Os Grandes Territórios Serranos do Sul do Piauí, Confinando o Vale do Gurgueia entre as Serras do Uruçuí e do Bom Jesus (IBGE).

Ele é grande e o conheço mal, tem até partes amenas, mas o que me impressiona são suas escarpas e seus lajedos areníticos, convivendo com o duro campo da caatinga ou do cerrado, ao longo de grandes espaços e silêncios que o homem primitivo decorou com movimentados registros rupestres.

Existem três Parques Nacionais implantados há algum tempo no sul do Estado. O da Serra da Capivara, embora criado há meio século, só se desenvolveu a partir da sua assunção pela arqueóloga Niède Guidon ao longo da década de 1980. Com 100 mil hectares, contém o maior acervo de pinturas primitivas do país, num ambiente serrano de grande beleza.

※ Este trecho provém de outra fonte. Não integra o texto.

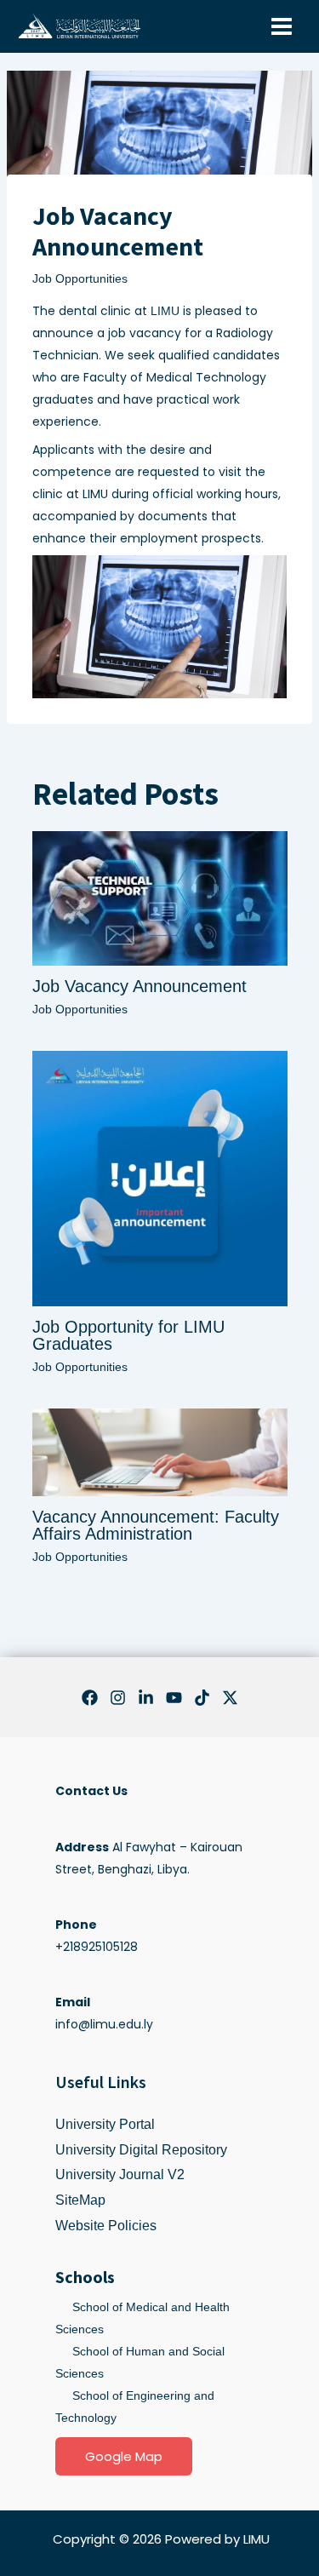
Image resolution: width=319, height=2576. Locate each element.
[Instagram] (118, 1698)
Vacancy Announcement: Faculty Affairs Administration (155, 1525)
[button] (123, 2456)
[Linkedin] (146, 1698)
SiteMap (80, 2200)
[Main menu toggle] (281, 27)
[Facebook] (90, 1698)
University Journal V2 (120, 2174)
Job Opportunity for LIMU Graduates (128, 1335)
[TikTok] (202, 1698)
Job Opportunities (80, 278)
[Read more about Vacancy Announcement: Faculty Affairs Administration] (160, 1451)
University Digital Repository (141, 2150)
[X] (230, 1698)
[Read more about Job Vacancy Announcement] (160, 897)
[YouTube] (174, 1698)
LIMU (165, 311)
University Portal (105, 2124)
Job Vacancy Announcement (139, 986)
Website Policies (106, 2225)
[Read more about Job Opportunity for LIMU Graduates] (160, 1178)
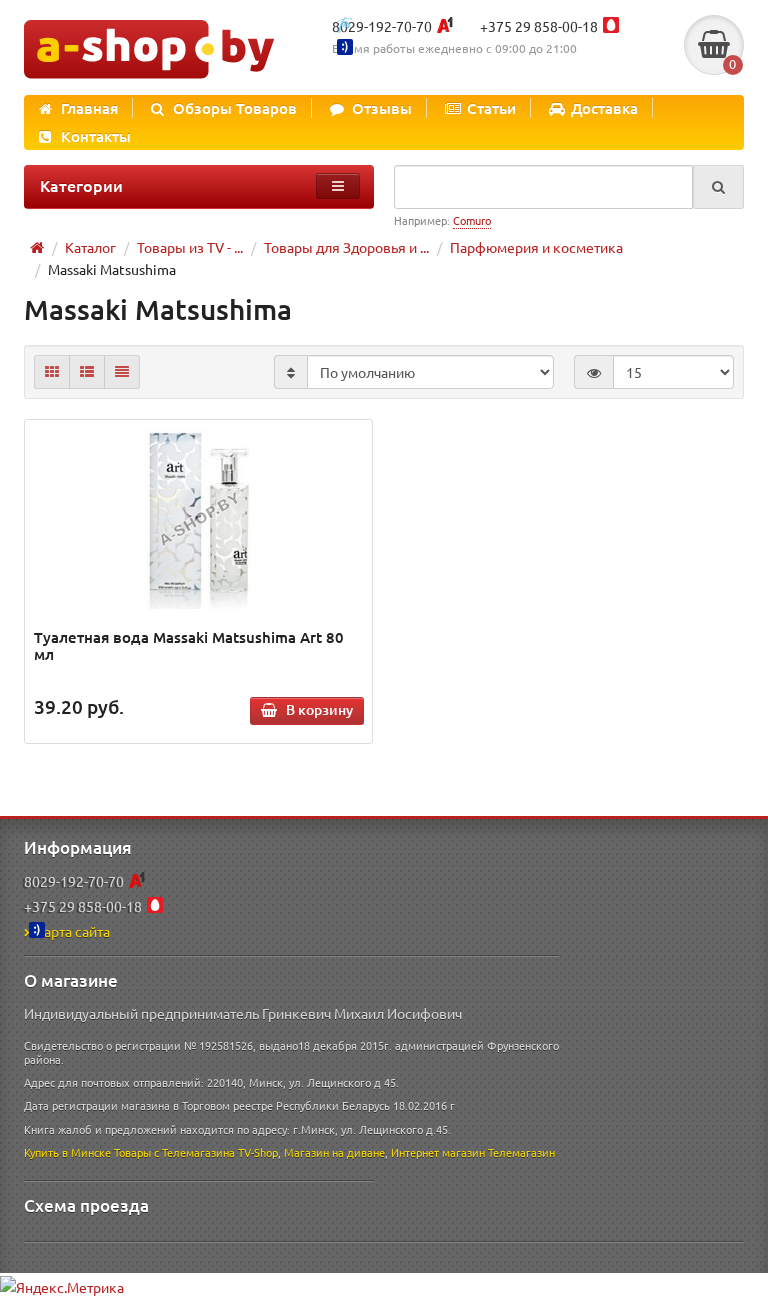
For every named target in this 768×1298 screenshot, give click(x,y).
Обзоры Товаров (235, 108)
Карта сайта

Paredões Coloridos da Capivara, com Boqueirões em baixo e Mirantes em cima (Fonte – Divulgação).

As paisagens do parque são impressionantes, devido às formas mutáveis do arenito nas Serras Vermelha, Branca e Capivara – boqueirões, chapadas, depressões, penhascos. Não há em local algum tamanha concentração de pinturas rupestres, nas mais ágeis cenas das vidas de nossos antepassados, espalhados por mais de um milhar de sítios. É a meu ver o maior patrimônio natural do Brasil.

O PN Serra das Confusões foi ampliado e é hoje a maior reserva natural nordestina, com mais de 800 mil hectares (e sendo expandido). Foi fundado praticamente no início do século passado e tem permanecido em estado dormente até o presente. É também rico em antigos registros rupestres que convivem com uma vegetação mais abundante de caatinga e de cerrado, que se alojou numa sucessão de serras.

Os lagedos do PN Serra das Confusões, que corresponde à borda sul da região. (Fonte – Divulgação).

Curiosamente, as duas reservas distam apenas 100 km, e por bom asfalto. Os campos pastoris logo ocupados pelos fazendeiros entre elas impediram que tivessem sido reunidos numa só unidade.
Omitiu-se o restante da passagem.